Last week, Apple had unveiled their new generation MacBook Pro laptop series, a new range of flagship devices that bring with them significant updates to the company’s professional and power-user oriented user-base. The new devices particularly differentiate themselves in that they’re now powered by two new additional entries in Apple’s own silicon line-up, the M1 Pro and the M1 Max. We’ve covered the initial reveal in last week’s overview article of the two new chips, and today we’re getting the first glimpses of the performance we’re expected to see off the new silicon.

The M1 Pro: 10-core CPU, 16-core GPU, 33.7bn Transistors

Starting off with the M1 Pro, the smaller sibling of the two, the design appears to be a new implementation of the first generation M1 chip, but this time designed from the ground up to scale up larger and to more performance. The M1 Pro in our view is the more interesting of the two designs, as it offers mostly everything that power users will deem generationally important in terms of upgrades.

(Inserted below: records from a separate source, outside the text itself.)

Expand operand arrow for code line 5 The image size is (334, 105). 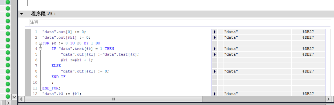tap(215, 54)
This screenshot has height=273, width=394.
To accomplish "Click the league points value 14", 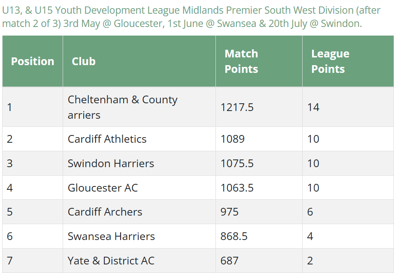I will pyautogui.click(x=313, y=107).
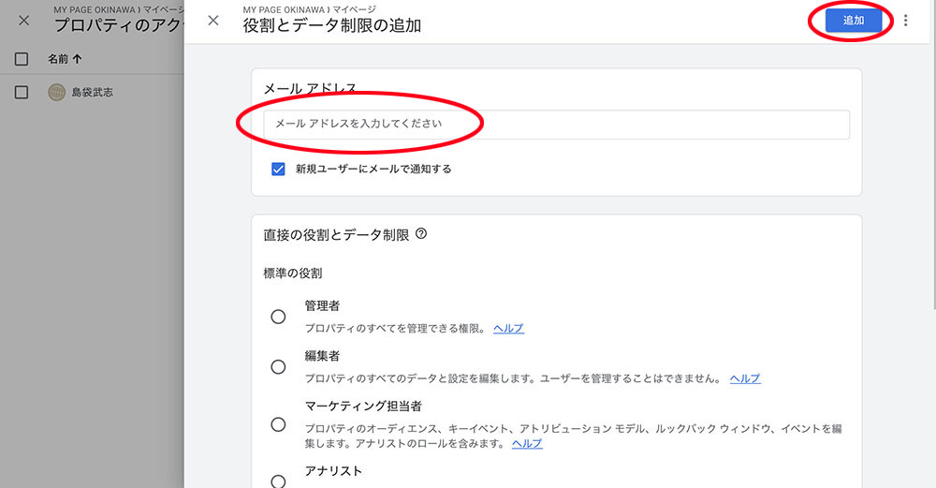Click the help icon beside 直接の役割とデータ制限

pos(421,234)
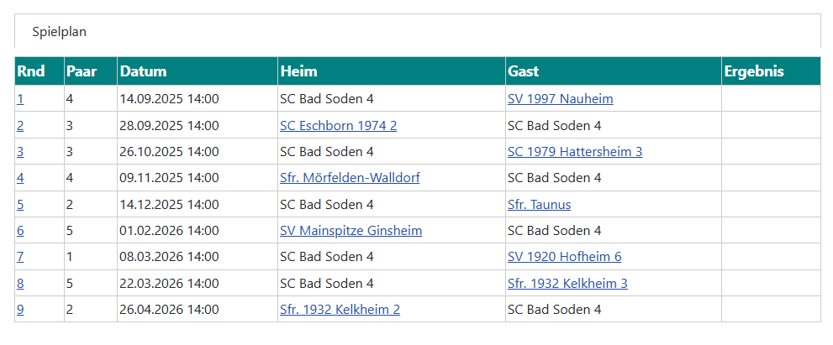Select Sfr. Mörfelden-Walldorf team link

coord(350,178)
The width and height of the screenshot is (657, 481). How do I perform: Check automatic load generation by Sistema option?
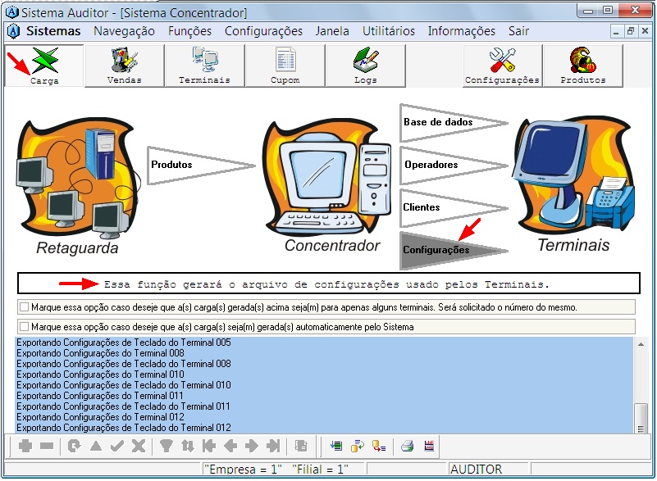(x=24, y=326)
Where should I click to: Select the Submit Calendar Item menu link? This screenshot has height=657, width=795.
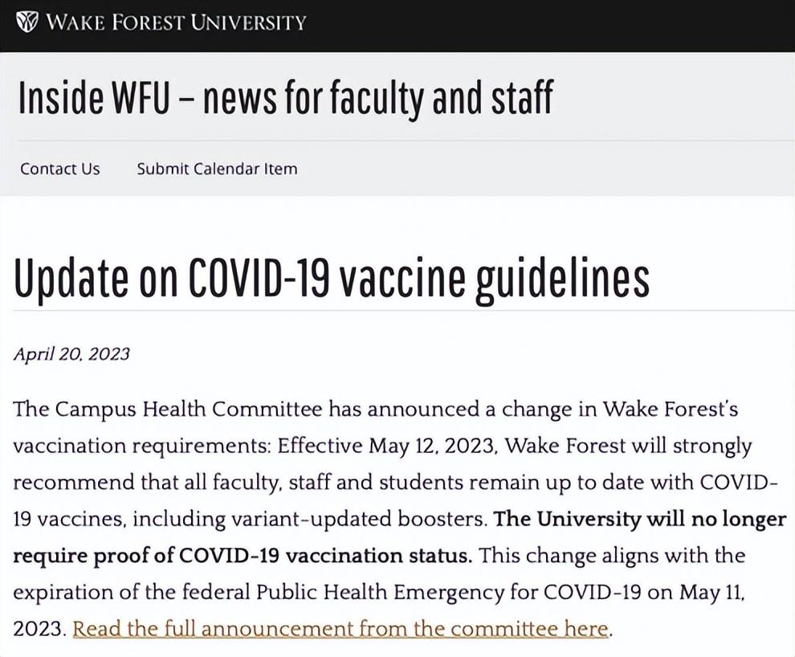217,169
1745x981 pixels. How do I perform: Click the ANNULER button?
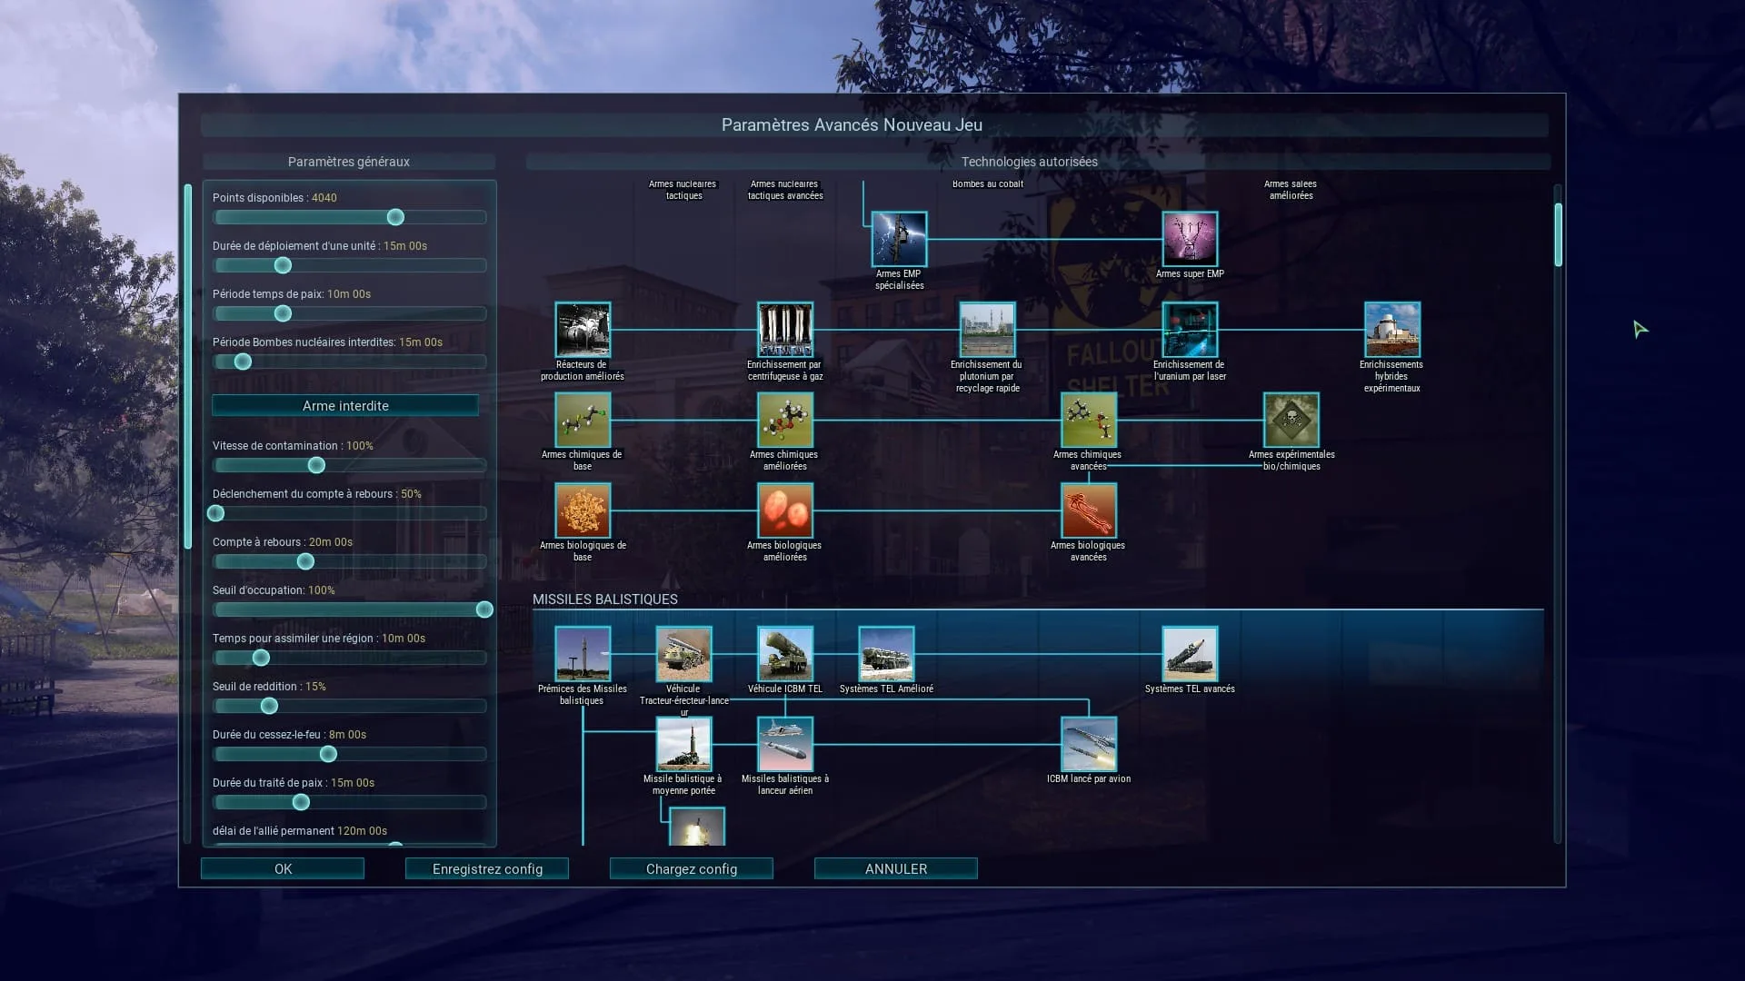click(x=896, y=868)
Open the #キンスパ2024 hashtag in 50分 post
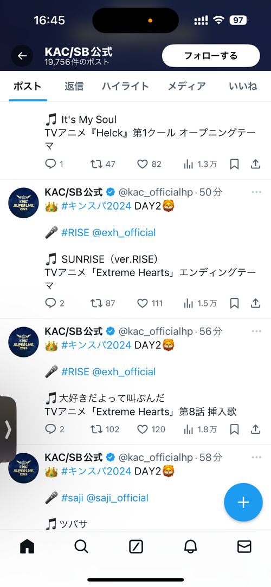This screenshot has width=271, height=587. (x=96, y=206)
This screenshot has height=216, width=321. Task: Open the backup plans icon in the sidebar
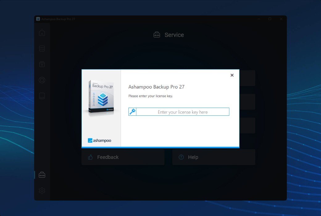[42, 48]
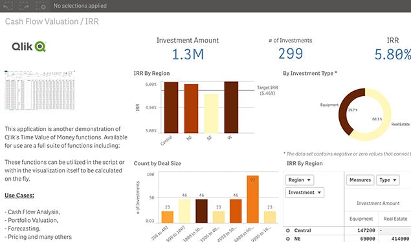Image resolution: width=411 pixels, height=242 pixels.
Task: Click the tallest orange bar labeled 92
Action: tap(252, 199)
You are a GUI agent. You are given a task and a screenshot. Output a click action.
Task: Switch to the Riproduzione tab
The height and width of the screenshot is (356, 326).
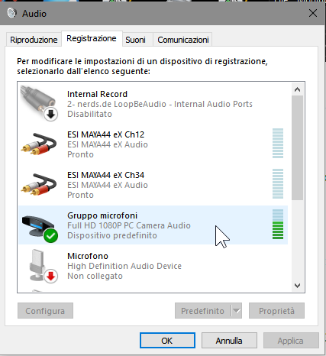34,40
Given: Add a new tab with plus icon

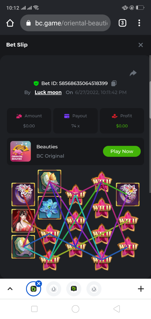Looking at the screenshot, I should click(141, 289).
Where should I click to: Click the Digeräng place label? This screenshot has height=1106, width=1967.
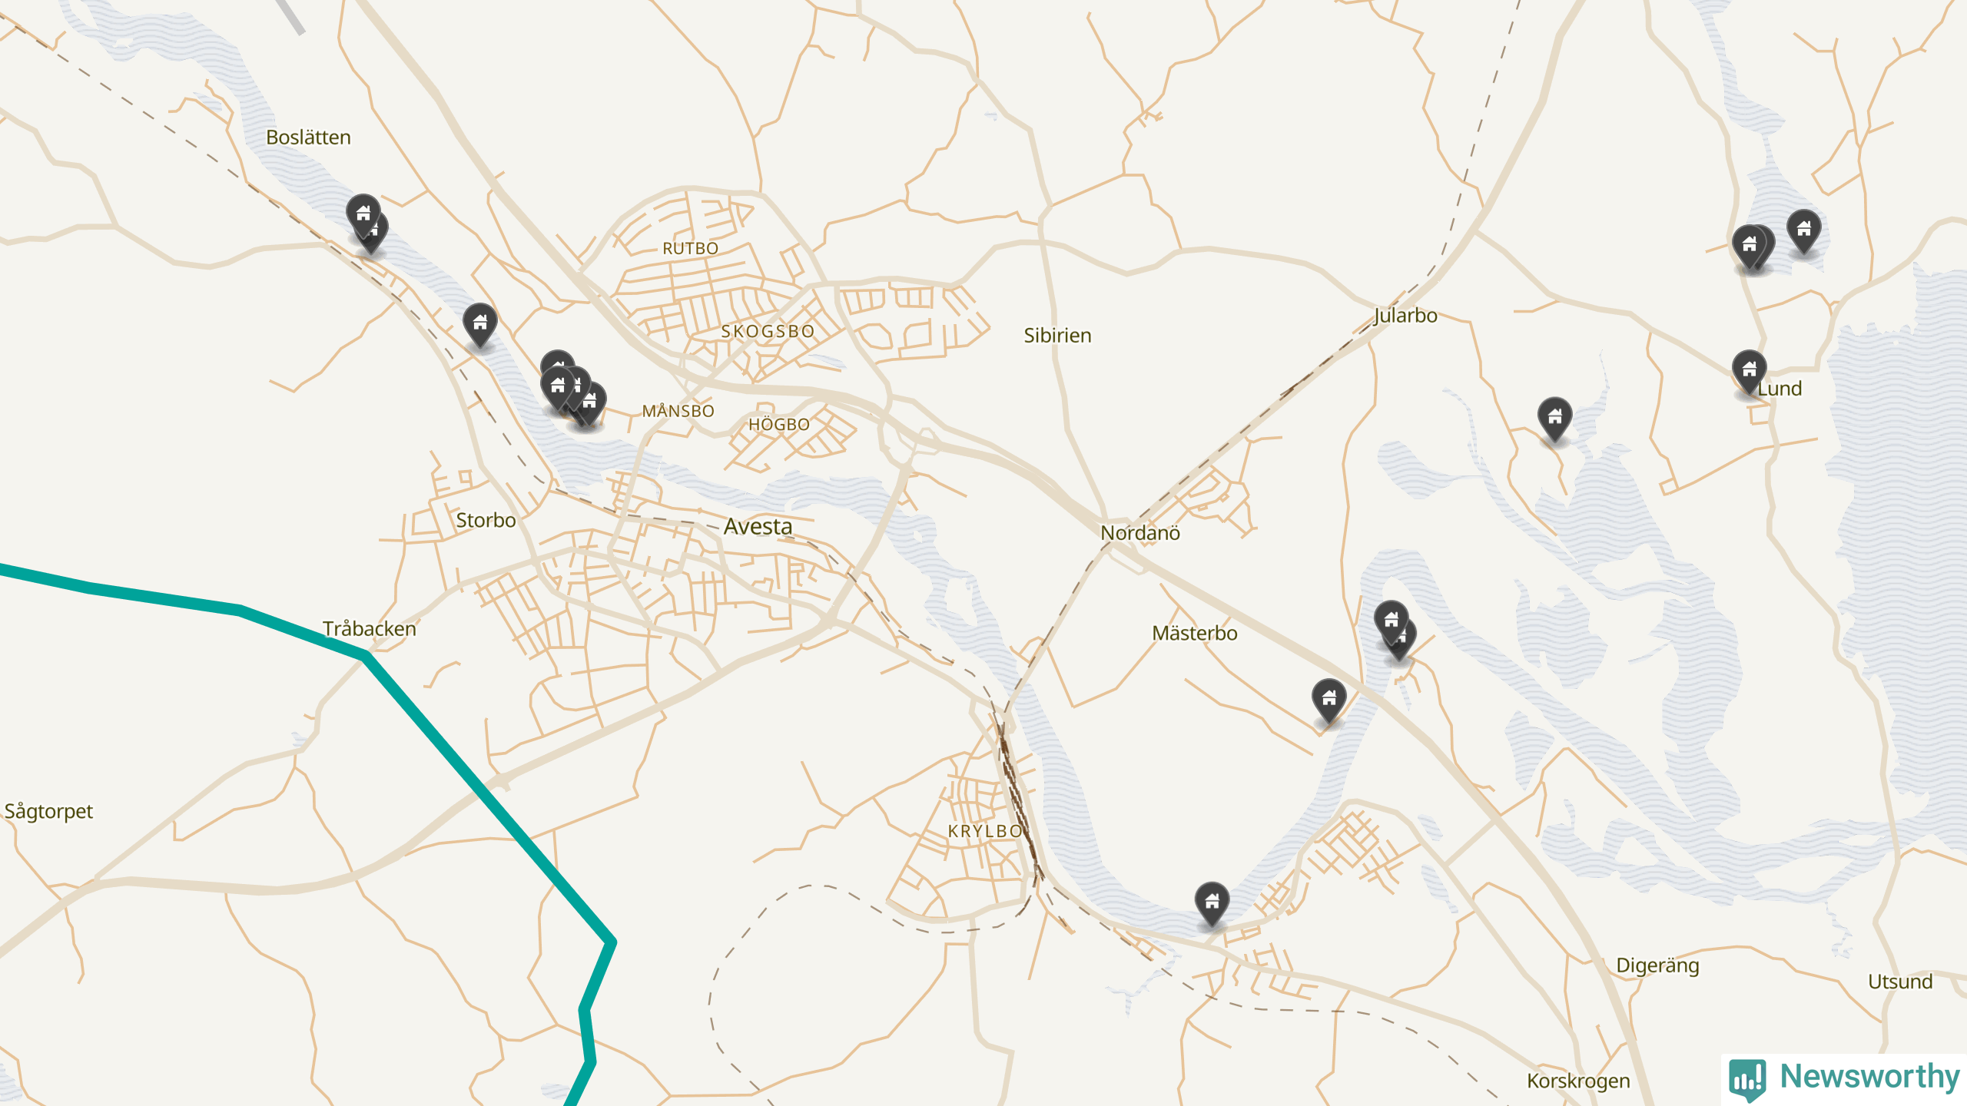(x=1657, y=966)
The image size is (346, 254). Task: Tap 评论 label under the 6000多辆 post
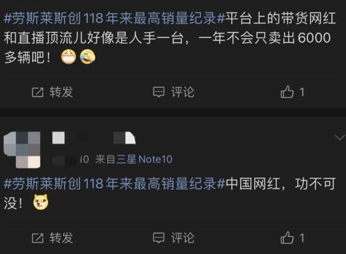tap(183, 92)
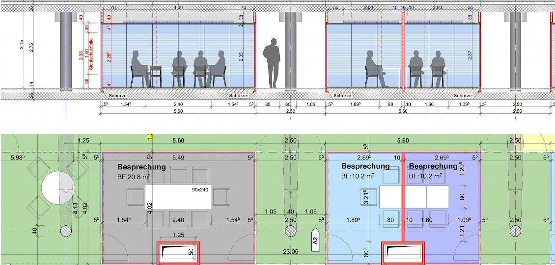Select the column circle between the meeting rooms
This screenshot has height=265, width=555.
coord(291,231)
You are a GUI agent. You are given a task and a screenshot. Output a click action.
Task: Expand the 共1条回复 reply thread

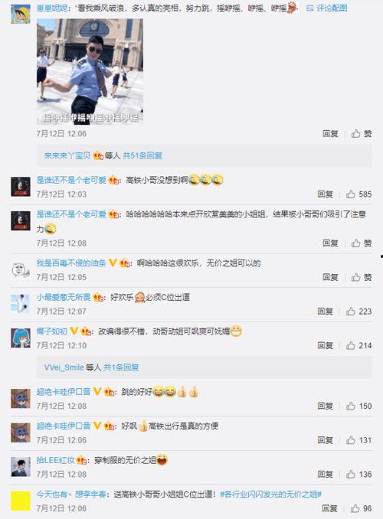(121, 367)
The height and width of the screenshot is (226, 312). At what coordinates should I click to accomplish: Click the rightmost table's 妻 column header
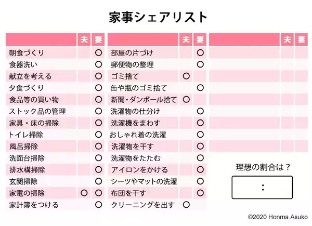(301, 39)
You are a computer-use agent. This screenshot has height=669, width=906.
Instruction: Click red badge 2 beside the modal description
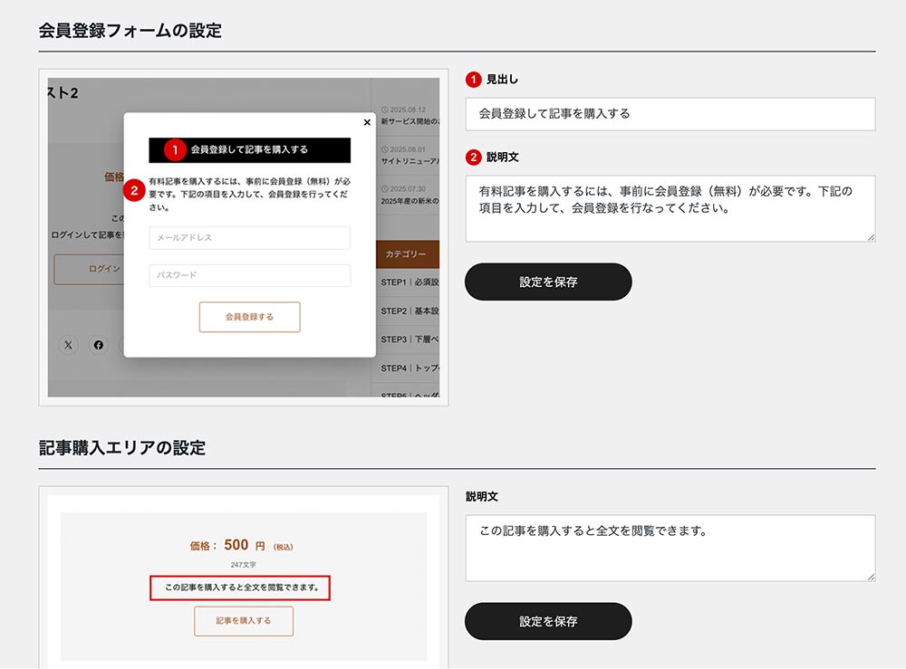pos(135,190)
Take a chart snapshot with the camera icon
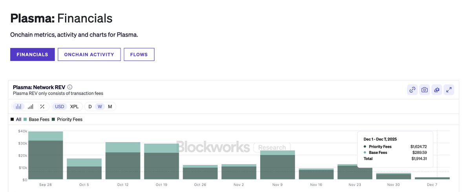The height and width of the screenshot is (192, 471). click(x=424, y=90)
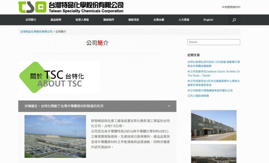
Task: Open the 人力資源 menu item
Action: pyautogui.click(x=184, y=20)
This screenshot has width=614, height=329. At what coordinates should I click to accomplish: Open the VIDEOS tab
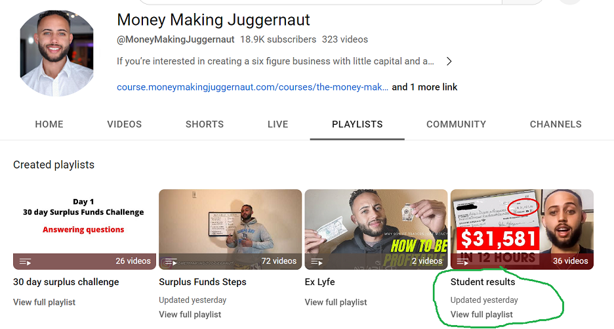124,124
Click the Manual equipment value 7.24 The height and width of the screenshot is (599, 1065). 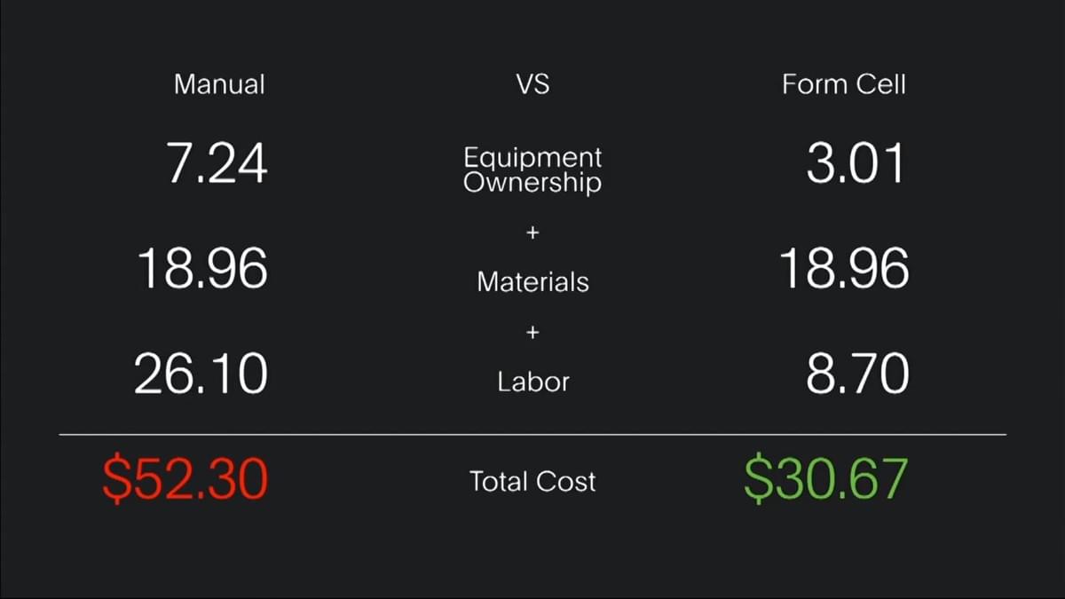pos(217,164)
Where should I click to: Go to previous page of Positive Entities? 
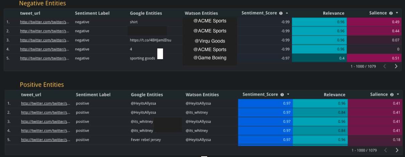point(385,150)
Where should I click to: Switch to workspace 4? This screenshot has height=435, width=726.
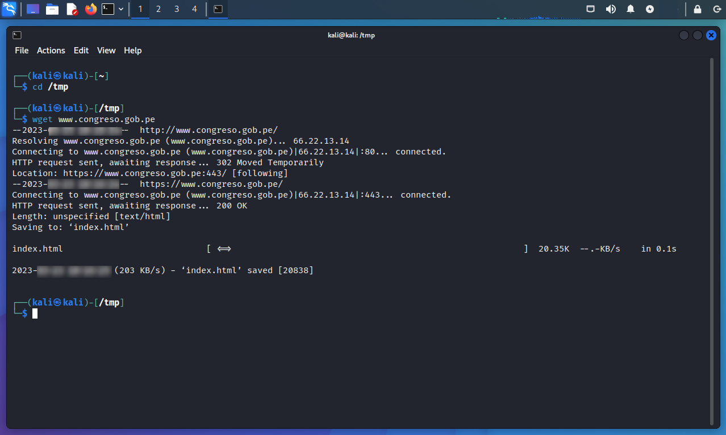pos(195,9)
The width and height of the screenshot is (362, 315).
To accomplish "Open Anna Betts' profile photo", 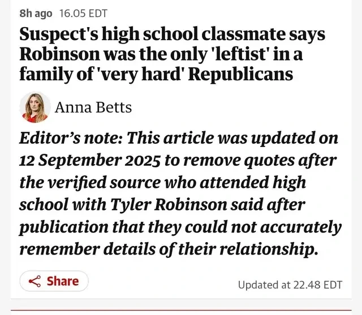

At the heart of the SoC we find a new 10-core CPU setup, in a 8+2 configuration, with there being 8 performance Firestorm cores and 2 efficiency Icestorm cores. We had indicated in our initial coverage that it appears that Apple’s new M1 Pro and Max chips is using a similar, if not the same generation CPU IP as on the M1, rather than updating things to the newer generation cores that are being used in the A15. We seemingly can confirm this, as we’re seeing no apparent changes in the cores compared to what we’ve discovered on the M1 chips.

The CPU cores clock up to 3228MHz peak, however vary in frequency depending on how many cores are active within a cluster, clocking down to 3132 at 2, and 3036 MHz at 3 and 4 cores active. I say “per cluster”, because the 8 performance cores in the M1 Pro and M1 Max are indeed consisting of two 4-core clusters, both with their own 12MB L2 caches, and each being able to clock their CPUs independently from each other, so it’s actually possible to have four active cores in one cluster at 3036MHz and one active core in the other cluster running at 3.23GHz.

The two E-cores in the system clock at up to 2064MHz, and as opposed to the M1, there’s only two of them this time around, however, Apple still gives them their full 4MB of L2 cache, same as on the M1 and A-derivative chips.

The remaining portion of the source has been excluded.